> _Your objective_: Reproduce every item below with each "GUI agent" changed to "interface agent", leaving all other text as it is.

> _Data for this exercise_:
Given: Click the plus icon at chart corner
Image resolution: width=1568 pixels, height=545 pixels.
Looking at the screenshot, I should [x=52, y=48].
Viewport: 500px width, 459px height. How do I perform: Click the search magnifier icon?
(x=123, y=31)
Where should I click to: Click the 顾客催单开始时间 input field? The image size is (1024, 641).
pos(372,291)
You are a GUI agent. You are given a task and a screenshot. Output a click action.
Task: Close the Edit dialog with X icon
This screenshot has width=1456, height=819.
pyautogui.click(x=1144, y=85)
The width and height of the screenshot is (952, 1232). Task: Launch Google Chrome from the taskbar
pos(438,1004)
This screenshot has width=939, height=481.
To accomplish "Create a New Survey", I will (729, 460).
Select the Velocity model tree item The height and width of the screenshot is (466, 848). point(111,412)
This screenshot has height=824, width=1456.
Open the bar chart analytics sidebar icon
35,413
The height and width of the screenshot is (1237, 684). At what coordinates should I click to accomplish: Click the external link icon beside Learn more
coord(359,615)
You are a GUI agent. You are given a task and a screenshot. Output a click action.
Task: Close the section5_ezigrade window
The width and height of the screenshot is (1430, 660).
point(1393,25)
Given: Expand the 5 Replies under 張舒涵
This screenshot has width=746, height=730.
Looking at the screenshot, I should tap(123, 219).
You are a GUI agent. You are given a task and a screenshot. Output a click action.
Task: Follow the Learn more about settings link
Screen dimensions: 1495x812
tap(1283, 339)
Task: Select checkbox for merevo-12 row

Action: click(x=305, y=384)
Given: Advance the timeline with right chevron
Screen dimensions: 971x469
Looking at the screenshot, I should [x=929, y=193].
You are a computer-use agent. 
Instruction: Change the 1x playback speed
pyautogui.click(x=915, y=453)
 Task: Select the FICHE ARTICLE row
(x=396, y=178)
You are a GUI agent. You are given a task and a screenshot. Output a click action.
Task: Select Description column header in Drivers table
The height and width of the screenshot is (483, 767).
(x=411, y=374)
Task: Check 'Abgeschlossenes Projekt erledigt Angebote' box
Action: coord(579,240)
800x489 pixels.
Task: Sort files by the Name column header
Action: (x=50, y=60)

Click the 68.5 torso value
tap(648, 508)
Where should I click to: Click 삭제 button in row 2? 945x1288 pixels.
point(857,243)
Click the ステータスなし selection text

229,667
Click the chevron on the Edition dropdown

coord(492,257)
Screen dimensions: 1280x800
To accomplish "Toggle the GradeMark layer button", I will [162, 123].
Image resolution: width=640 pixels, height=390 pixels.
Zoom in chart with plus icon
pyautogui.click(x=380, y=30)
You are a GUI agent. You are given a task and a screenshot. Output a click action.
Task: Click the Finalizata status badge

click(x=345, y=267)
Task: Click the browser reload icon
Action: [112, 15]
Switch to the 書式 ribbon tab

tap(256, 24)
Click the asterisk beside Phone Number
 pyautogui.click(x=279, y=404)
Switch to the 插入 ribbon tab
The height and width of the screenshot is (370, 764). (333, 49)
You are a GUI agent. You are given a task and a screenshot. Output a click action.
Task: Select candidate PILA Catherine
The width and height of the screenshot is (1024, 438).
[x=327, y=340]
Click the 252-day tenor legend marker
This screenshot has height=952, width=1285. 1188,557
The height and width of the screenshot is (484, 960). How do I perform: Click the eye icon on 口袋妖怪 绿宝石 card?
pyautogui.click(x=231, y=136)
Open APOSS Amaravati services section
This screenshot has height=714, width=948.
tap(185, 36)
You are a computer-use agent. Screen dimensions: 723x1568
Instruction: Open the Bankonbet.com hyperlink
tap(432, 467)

> _Result below_:
Given: Click the plus icon at chart corner
Image resolution: width=1568 pixels, height=545 pixels.
Looking at the screenshot, I should [x=52, y=48].
Viewport: 500px width, 459px height. How do I perform: Click the search magnifier icon?
(x=123, y=31)
Where should I click to: Click the 顾客催单开始时间 input field? The image size is (1024, 641).
pos(372,291)
You are a interface agent. You are given a task and a screenshot. Output a click action.
Task: Close the Edit dialog with X icon
This screenshot has width=1456, height=819.
pyautogui.click(x=1144, y=85)
The width and height of the screenshot is (952, 1232). Task: Launch Google Chrome from the taskbar
pos(438,1004)
This screenshot has width=939, height=481.
To accomplish "Create a New Survey", I will (729, 460).
Select the Velocity model tree item The height and width of the screenshot is (466, 848). point(111,412)
This screenshot has height=824, width=1456.
Open the bar chart analytics sidebar icon
35,413
The height and width of the screenshot is (1237, 684). At what coordinates should I click to accomplish: Click the external link icon beside Learn more
coord(359,615)
You are a interface agent. You are given a task and a screenshot. Output a click action.
Task: Close the section5_ezigrade window
The width and height of the screenshot is (1430, 660).
point(1393,25)
Given: Expand the 5 Replies under 張舒涵
This screenshot has width=746, height=730.
Looking at the screenshot, I should tap(123, 219).
You are a interface agent. You are given a task and a screenshot. Output a click action.
Task: Follow the Learn more about settings link
Screen dimensions: 1495x812
tap(1283, 339)
Task: Select checkbox for merevo-12 row

Action: click(x=305, y=384)
Given: Advance the timeline with right chevron
Screen dimensions: 971x469
Looking at the screenshot, I should [x=929, y=193].
You are a computer-use agent. 
Instruction: Change the 1x playback speed
pyautogui.click(x=915, y=453)
 Task: Select the FICHE ARTICLE row
(x=396, y=178)
You are a interface agent. You are given a task and a screenshot. Output a click action.
Task: Select Description column header in Drivers table
The height and width of the screenshot is (483, 767).
(x=411, y=374)
Task: Check 'Abgeschlossenes Projekt erledigt Angebote' box
Action: coord(579,240)
800x489 pixels.
Task: Sort files by the Name column header
Action: (x=50, y=60)

Click the 68.5 torso value
tap(648, 508)
Where should I click to: Click 삭제 button in row 2? 945x1288 pixels.
point(857,243)
Click the ステータスなし selection text

229,667
Click the chevron on the Edition dropdown

coord(492,257)
Screen dimensions: 1280x800
To accomplish "Toggle the GradeMark layer button", I will [162, 123].
Image resolution: width=640 pixels, height=390 pixels.
Zoom in chart with plus icon
pyautogui.click(x=380, y=30)
You are a interface agent. You are given a task and a screenshot. Output a click action.
Task: Click the Finalizata status badge

click(x=345, y=267)
Task: Click the browser reload icon
Action: [112, 15]
Switch to the 書式 ribbon tab

tap(256, 24)
Click the asterisk beside Phone Number
 pyautogui.click(x=279, y=404)
Switch to the 插入 ribbon tab
The height and width of the screenshot is (370, 764). (333, 49)
You are a interface agent. You are given a task and a screenshot. Output a click action.
Task: Select candidate PILA Catherine
The width and height of the screenshot is (1024, 438).
[x=327, y=340]
Click the 252-day tenor legend marker
This screenshot has height=952, width=1285. 1188,557
The height and width of the screenshot is (484, 960). How do I perform: Click the eye icon on 口袋妖怪 绿宝石 card?
pyautogui.click(x=231, y=136)
Open APOSS Amaravati services section
This screenshot has height=714, width=948.
tap(185, 36)
You are a computer-use agent. Screen dimensions: 723x1568
Instruction: Open the Bankonbet.com hyperlink
tap(432, 467)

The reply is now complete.